By Huanfeng Shen ; Xiangchao Meng , and Liangpei Zhang, at IEEE Transactions on Geoscience and Remote Sensing

Abstract:

Remote sensing satellite sensors feature a tradeoff between the spatial, temporal, and spectral resolutions. In this paper, we propose an integrated framework for the spatio-temporal-spectral fusion of remote sensing images. There are two main advantages of the proposed integrated fusion framework: it can accomplish different kinds of fusion tasks, such as multiview spatial fusion, spatio-spectral fusion, and spatio-temporal fusion, based on a single unified model, and it can achieve the integrated fusion of multisource observations to obtain high spatio-temporal-spectral resolution images, without limitations on the number of remote sensing sensors. The proposed integrated fusion framework was comprehensively tested and verified in a variety of image fusion experiments. In the experiments, a number of different remote sensing satellites were utilized, including IKONOS, the Enhanced Thematic Mapper Plus (ETM+), the Moderate Resolution Imaging Spectroradiometer (MODIS), the Hyperspectral Digital Imagery Collection Experiment (HYDICE), and Systeme Pour l’ Observation de la Terre-5 (SPOT-5). The experimental results confirm the effectiveness of the proposed method.

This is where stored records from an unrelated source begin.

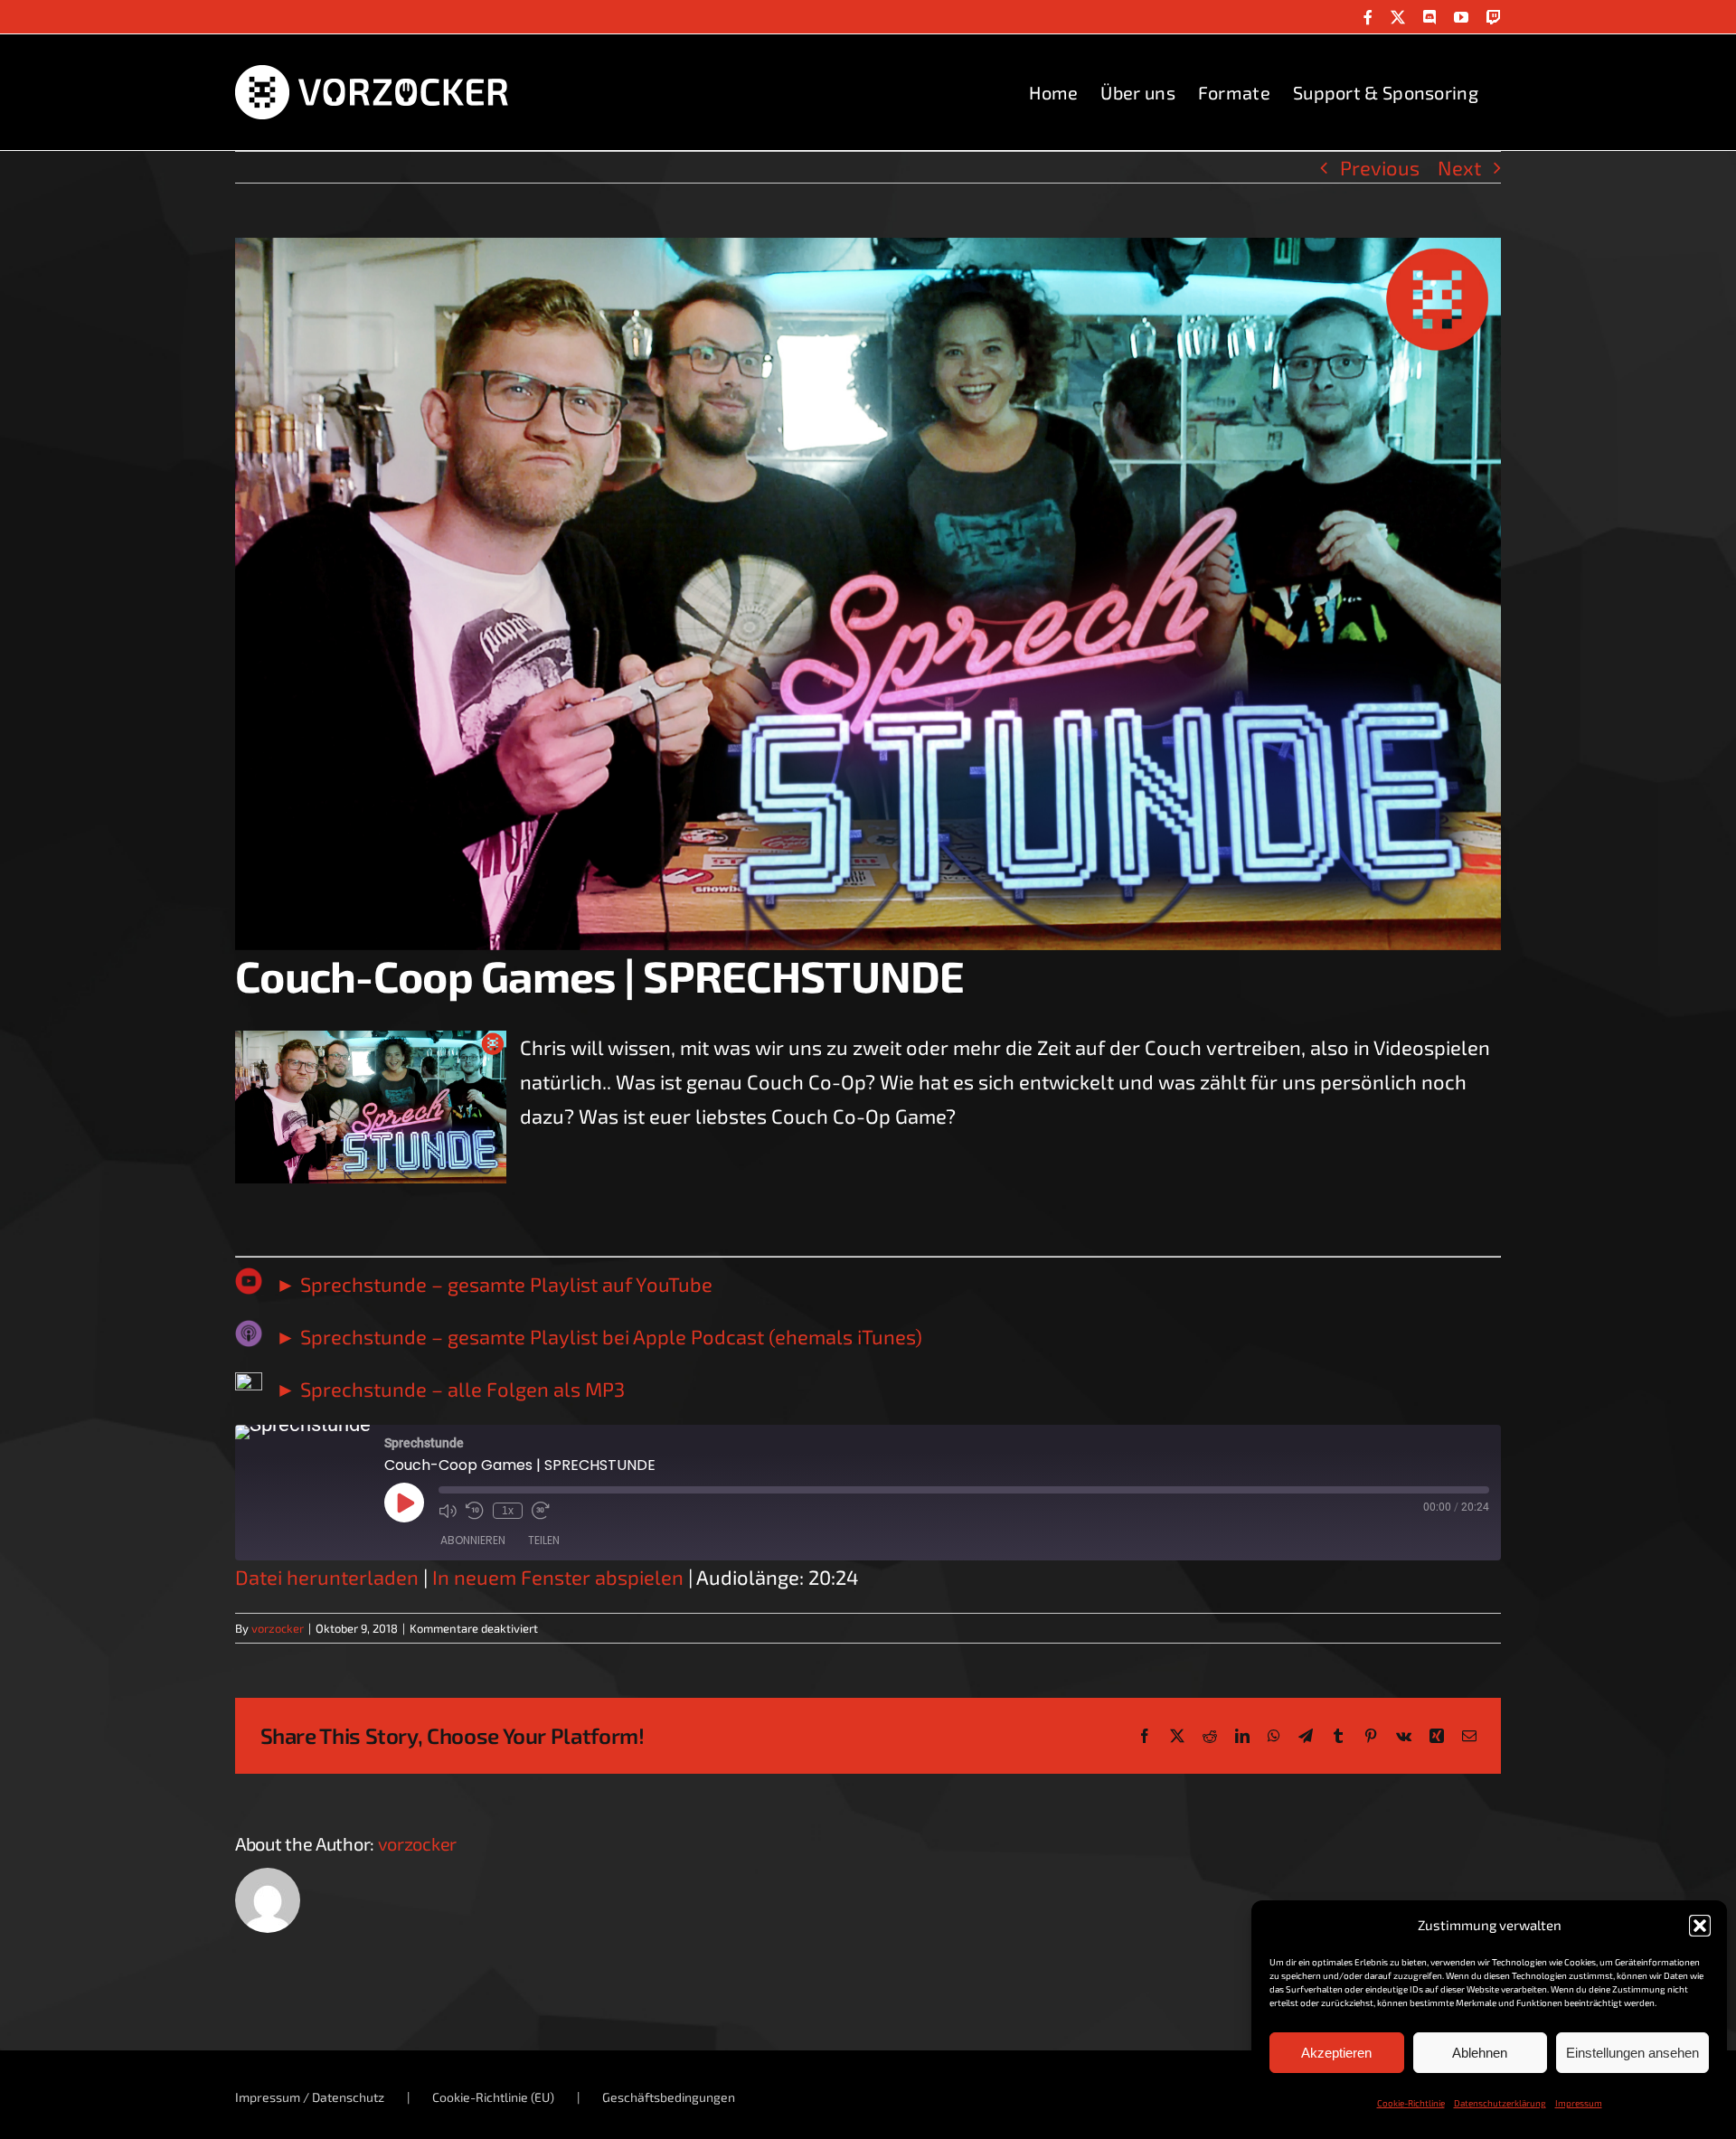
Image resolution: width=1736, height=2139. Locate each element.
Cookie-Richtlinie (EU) (493, 2097)
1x (508, 1510)
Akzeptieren (1336, 2052)
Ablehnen (1479, 2052)
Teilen (544, 1540)
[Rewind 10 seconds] (475, 1511)
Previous (1380, 167)
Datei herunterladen (327, 1576)
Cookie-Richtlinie (1411, 2102)
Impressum (1578, 2102)
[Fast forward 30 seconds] (541, 1511)
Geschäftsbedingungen (668, 2097)
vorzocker (277, 1628)
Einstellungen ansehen (1632, 2052)
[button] (1700, 1926)
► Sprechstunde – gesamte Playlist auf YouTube (494, 1284)
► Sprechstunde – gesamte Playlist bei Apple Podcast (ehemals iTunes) (599, 1336)
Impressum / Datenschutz (309, 2097)
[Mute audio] (448, 1511)
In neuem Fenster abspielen (558, 1576)
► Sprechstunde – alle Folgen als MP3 (450, 1388)
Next (1459, 167)
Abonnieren (472, 1540)
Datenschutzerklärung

Operation principle of the technique. Multiple images with different resolutions are combined to obtain a high-resolution multidimensional reconstruction of the data. Extracted from Fig.1 of the manuscript.

As sensors evolve, the amount of information we can gather grows at an alarming rate: we have gone from just hundreds or thousands of pixels to millions in just a few decades. Also, now we gather hundreds of spectral channels at hundreds or thousands of frames per second. This implies that we usually suffer from bottlenecks in the acquisition and storage of multidimensional datasets. Using approaches like this, one can make it possible to obtain very good object estimations while measuring very little data in a fast way, which is always a must.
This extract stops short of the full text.